GOAL. Reproduce the listing below line for line, with no changes.

Rows of pointing data.
================

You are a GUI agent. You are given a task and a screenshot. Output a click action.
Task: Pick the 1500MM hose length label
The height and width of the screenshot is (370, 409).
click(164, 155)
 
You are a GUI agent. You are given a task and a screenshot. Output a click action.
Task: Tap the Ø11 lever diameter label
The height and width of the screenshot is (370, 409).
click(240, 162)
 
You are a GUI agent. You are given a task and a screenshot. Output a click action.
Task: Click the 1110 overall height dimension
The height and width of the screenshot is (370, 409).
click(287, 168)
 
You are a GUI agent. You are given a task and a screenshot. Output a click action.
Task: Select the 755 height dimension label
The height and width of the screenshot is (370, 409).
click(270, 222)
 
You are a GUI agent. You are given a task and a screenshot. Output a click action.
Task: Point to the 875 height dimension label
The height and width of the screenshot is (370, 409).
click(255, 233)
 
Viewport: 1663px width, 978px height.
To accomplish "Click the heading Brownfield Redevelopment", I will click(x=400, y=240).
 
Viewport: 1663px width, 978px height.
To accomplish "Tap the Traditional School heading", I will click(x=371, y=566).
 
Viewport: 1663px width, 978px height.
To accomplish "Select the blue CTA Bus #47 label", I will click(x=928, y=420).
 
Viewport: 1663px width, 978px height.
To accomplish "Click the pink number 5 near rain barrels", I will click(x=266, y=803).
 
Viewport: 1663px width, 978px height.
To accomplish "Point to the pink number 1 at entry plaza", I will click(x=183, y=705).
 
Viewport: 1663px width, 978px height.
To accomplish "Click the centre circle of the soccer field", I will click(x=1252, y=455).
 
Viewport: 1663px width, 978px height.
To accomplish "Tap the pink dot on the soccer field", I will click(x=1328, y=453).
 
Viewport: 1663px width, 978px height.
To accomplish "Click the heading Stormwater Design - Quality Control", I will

================

REPLY TO THE EXERCISE.
You are a GUI agent. You are given a task and a screenshot. Output a click action.
Task: Pick the 1500MM hose length label
The height and width of the screenshot is (370, 409).
click(164, 155)
 
You are a GUI agent. You are given a task and a screenshot. Output a click action.
Task: Tap the Ø11 lever diameter label
The height and width of the screenshot is (370, 409).
click(240, 162)
 
You are a GUI agent. You are given a task and a screenshot. Output a click action.
Task: Click the 1110 overall height dimension
The height and width of the screenshot is (370, 409).
click(287, 168)
 
You are a GUI agent. You are given a task and a screenshot. Output a click action.
Task: Select the 755 height dimension label
The height and width of the screenshot is (370, 409).
click(270, 222)
 
You are a GUI agent. You are given a task and a screenshot. Output a click action.
Task: Point to the 875 height dimension label
The height and width of the screenshot is (370, 409).
click(255, 233)
 
Viewport: 1663px width, 978px height.
To accomplish "Click the heading Brownfield Redevelopment", I will click(x=400, y=240).
 
Viewport: 1663px width, 978px height.
To accomplish "Tap the Traditional School heading", I will click(x=371, y=566).
 
Viewport: 1663px width, 978px height.
To accomplish "Select the blue CTA Bus #47 label", I will click(x=928, y=420).
 
Viewport: 1663px width, 978px height.
To accomplish "Click the pink number 5 near rain barrels", I will click(x=266, y=803).
 
Viewport: 1663px width, 978px height.
To accomplish "Point to the pink number 1 at entry plaza", I will click(x=183, y=705).
 
Viewport: 1663px width, 978px height.
To accomplish "Click the centre circle of the soccer field", I will click(x=1252, y=455).
 
Viewport: 1663px width, 978px height.
To accomplish "Tap the pink dot on the soccer field", I will click(x=1328, y=453).
 
Viewport: 1663px width, 978px height.
To accomplish "Click the heading Stormwater Design - Quality Control", I will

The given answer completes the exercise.